Per-asset profiles use VaultBridgeBootstrapBundleOptions and are committed to PFTL state.

ParameterRole
source_chain_idRegistered source chain
vault_addressRegistered source-chain vault
token_addressRegistered source token
issuerAuthorized role account
reserve_operatorAuthorized reserve role account
redemption_accountAuthorized redemption role account
asset_codeAsset identifier; pfUSDC uses PFUSDC
asset_versionAsset version
asset_precisionAtom precision; pfUSDC uses 6
max_supplyHard issuance cap
verifier_kindEvidence standard: multi_fetch today; sp1-groth16 proof seam
min_attestationsRequired Tier-1 observer quorum
bridge_observer_min_confirmationsMinimum observed confirmation depth
challenge_window_blocksChallenge window
min_challenge_bondRequired challenge bond
max_snapshot_age_blocksSnapshot freshness limit
max_epoch_gap_blocksMaximum epoch gap
settle_deadline_blocksSettlement deadline
tolerance_bpNAV valuation tolerance; unused for discrete EVM facts
valuation_unitNAV valuation unit
valuation_policy_hashBinding to the NAV valuation policy

Chain constant:

VAULT_BRIDGE_UNIT = 1,000,000

Governance and registry operations include:

  • ratify-bridge-verification-activation-height; and
  • observer registration through the on-chain attestor registry.

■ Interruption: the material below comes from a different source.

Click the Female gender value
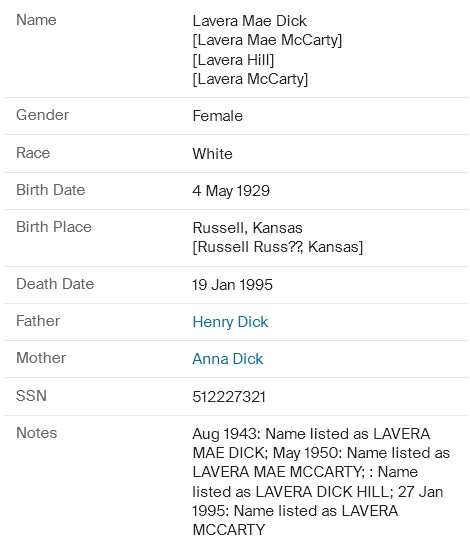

Appendix D — Trust-model comparison matrix

PropertyGuardian bridgeIssuer attestationCanonical rollup bridgePFTL Tier 1PFTL Tier 2PFTL Tier 3–4
Accepted evidenceCommittee signaturesIssuer signatureProtocol-recognized proof/stateObserver quorumReceipt proof plus governed checkpointFinality proofs
Validator actionExecutes signature-checking contractExecutes issuer-verification contractEnforces protocol rulesEnforces evidence and quorum rulesEnforces receipt proofEnforces finality proof
External truth authorityCommitteeIssuerProtocolRegistered observersCheckpoint governance for header correctnessPermissionless verifier
Well-formed lie possible?If committee colludesIf issuer signs itNo under protocol assumptionsIf min_attestations observers colludeNot for receipt inclusion; invalid checkpoint remains possibleNot under proof soundness and verified finality
Entry permissionless?YesYesYesDeposit yes; credit ceremony-gatedYes, subject to proof availabilityYes
Exit trustCommitteeIssuerProtocol proofThreshold verifier and challenge windowsThreshold verifier and challenge windowsTier 3: threshold verifier; Tier 4: PFTL-finality proof
Rule authorityApp admin/committeeIssuer/app authorityProtocol governanceVisible PFTL governanceVisible PFTL governanceVisible PFTL governance
Replay protectionPer designPer designStructuralEvidence-root deduplication and domain-separated idsSameSame
Profile visibilityPer designPer designProtocol stateState-committedState-committedState-committed
Accurate claimCommittee-authorizedIssuer-attestedProtocol-verifiedIndependently observedReceipt-provenTrustless entry at Tier 3; trustless round trip at Tier 4

Appendix E — Integrator quick reference

Read from chain state

  • source_chain_id
  • vault_address
  • token_address
  • verifier_kind
  • min_attestations
  • bridge_observer_min_confirmations
  • challenge_window_blocks
  • min_challenge_bond
  • max_snapshot_age_blocks
  • max_epoch_gap_blocks
  • settle_deadline_blocks
  • max_supply
  • role accounts
  • observer registry
  • activation state

Verify the lifecycle

Deposit:   V += x, D += x
Claim:     S += x, D -= x
Burn:      S -= x, B += x
Release:   V -= x, R += x
Settlement B -= x, R -= x

At every lifecycle state:

V = S + D + B - R

Use precise public language

Active tierPublic description
Tier 1Independently observed deposits
Tier 2Receipt-proven deposits
Tier 3Trustless entry
Tier 4Trustless round trip
Tier 5Canonical-aligned USDC with Tier-4 verification retained

Operational alerts

Treat each of the following as an investigation or halt condition:

  • unexplained conservation mismatch;
  • unexpected profile or source-binding change;
  • unexpected observer-registry change;
  • quorum or confirmation-depth reduction;
  • vault pause;
  • stale or repeatedly expiring ceremonies;
  • source-chain reorganization affecting accepted evidence;
  • release without timely PFTL settlement;
  • threshold exit-verifier unavailability; or
  • public claims exceeding the active verifier_kind and tier.